## Source material
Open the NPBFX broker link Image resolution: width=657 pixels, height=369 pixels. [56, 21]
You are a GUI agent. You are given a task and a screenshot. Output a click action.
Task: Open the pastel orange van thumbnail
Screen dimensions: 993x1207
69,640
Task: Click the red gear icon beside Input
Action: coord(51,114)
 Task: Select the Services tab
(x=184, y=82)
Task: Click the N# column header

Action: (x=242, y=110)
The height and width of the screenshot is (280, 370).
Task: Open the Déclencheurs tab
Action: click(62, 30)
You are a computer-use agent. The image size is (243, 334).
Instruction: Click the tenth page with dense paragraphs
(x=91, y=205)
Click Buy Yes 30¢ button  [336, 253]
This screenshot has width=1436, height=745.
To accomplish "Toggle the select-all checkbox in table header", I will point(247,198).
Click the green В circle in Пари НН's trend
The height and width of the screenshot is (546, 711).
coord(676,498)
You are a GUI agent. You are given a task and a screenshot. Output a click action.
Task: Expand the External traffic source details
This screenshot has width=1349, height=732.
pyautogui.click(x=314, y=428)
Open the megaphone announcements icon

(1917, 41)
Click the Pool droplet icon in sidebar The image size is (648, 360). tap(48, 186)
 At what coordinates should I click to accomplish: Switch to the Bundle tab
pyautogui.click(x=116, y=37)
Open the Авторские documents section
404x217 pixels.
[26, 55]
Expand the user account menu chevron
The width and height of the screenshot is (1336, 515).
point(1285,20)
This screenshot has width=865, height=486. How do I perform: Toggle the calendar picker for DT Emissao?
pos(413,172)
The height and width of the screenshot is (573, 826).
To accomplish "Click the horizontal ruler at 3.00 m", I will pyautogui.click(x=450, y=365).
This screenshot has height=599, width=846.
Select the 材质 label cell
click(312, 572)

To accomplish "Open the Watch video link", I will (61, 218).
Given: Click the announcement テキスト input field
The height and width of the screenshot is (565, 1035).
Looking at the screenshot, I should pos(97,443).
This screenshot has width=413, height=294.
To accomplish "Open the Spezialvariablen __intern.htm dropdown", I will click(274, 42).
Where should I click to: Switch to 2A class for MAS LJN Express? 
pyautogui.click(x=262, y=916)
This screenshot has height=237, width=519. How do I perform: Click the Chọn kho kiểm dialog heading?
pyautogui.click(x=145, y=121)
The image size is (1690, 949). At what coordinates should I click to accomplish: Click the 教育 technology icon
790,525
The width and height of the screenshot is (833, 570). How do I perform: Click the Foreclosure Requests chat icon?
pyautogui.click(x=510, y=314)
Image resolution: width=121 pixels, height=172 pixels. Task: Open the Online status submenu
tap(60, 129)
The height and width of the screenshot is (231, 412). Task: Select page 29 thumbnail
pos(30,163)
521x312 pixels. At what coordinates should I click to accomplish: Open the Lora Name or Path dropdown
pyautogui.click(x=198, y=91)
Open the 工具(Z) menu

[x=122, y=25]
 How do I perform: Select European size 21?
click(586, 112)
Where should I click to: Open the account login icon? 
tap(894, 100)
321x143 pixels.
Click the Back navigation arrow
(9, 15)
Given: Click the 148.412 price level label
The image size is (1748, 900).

## Work item
Copy out the entries from the material above, matching each one exactly.

## Solution
Open the NPBFX broker link Image resolution: width=657 pixels, height=369 pixels. [56, 21]
You are a GUI agent. You are given a task and a screenshot. Output a click action.
Task: Open the pastel orange van thumbnail
Screen dimensions: 993x1207
69,640
Task: Click the red gear icon beside Input
Action: coord(51,114)
 Task: Select the Services tab
(x=184, y=82)
Task: Click the N# column header

Action: (x=242, y=110)
The height and width of the screenshot is (280, 370).
Task: Open the Déclencheurs tab
Action: click(62, 30)
You are a computer-use agent. The image size is (243, 334).
Instruction: Click the tenth page with dense paragraphs
(x=91, y=205)
Click Buy Yes 30¢ button  [336, 253]
This screenshot has width=1436, height=745.
To accomplish "Toggle the select-all checkbox in table header", I will point(247,198).
Click the green В circle in Пари НН's trend
The height and width of the screenshot is (546, 711).
coord(676,498)
You are a GUI agent. You are given a task and a screenshot. Output a click action.
Task: Expand the External traffic source details
This screenshot has width=1349, height=732.
pyautogui.click(x=314, y=428)
Open the megaphone announcements icon

(1917, 41)
Click the Pool droplet icon in sidebar The image size is (648, 360). tap(48, 186)
 At what coordinates should I click to accomplish: Switch to the Bundle tab
pyautogui.click(x=116, y=37)
Open the Авторские documents section
404x217 pixels.
[26, 55]
Expand the user account menu chevron
The width and height of the screenshot is (1336, 515).
point(1285,20)
This screenshot has width=865, height=486. How do I perform: Toggle the calendar picker for DT Emissao?
pos(413,172)
The height and width of the screenshot is (573, 826).
To accomplish "Click the horizontal ruler at 3.00 m", I will pyautogui.click(x=450, y=365).
This screenshot has height=599, width=846.
Select the 材质 label cell
click(312, 572)

To accomplish "Open the Watch video link", I will (61, 218).
Given: Click the announcement テキスト input field
The height and width of the screenshot is (565, 1035).
Looking at the screenshot, I should pos(97,443).
This screenshot has width=413, height=294.
To accomplish "Open the Spezialvariablen __intern.htm dropdown", I will click(274, 42).
Where should I click to: Switch to 2A class for MAS LJN Express? 
pyautogui.click(x=262, y=916)
This screenshot has height=237, width=519. How do I perform: Click the Chọn kho kiểm dialog heading?
pyautogui.click(x=145, y=121)
The image size is (1690, 949). At what coordinates should I click to accomplish: Click the 教育 technology icon
790,525
The width and height of the screenshot is (833, 570). How do I perform: Click the Foreclosure Requests chat icon?
pyautogui.click(x=510, y=314)
Image resolution: width=121 pixels, height=172 pixels. Task: Open the Online status submenu
tap(60, 129)
The height and width of the screenshot is (231, 412). Task: Select page 29 thumbnail
pos(30,163)
521x312 pixels. At what coordinates should I click to accomplish: Open the Lora Name or Path dropdown
pyautogui.click(x=198, y=91)
Open the 工具(Z) menu

[x=122, y=25]
 How do I perform: Select European size 21?
click(586, 112)
Where should I click to: Open the account login icon? 
tap(894, 100)
321x143 pixels.
Click the Back navigation arrow
(9, 15)
Given: Click the 148.412 price level label
The image size is (1748, 900).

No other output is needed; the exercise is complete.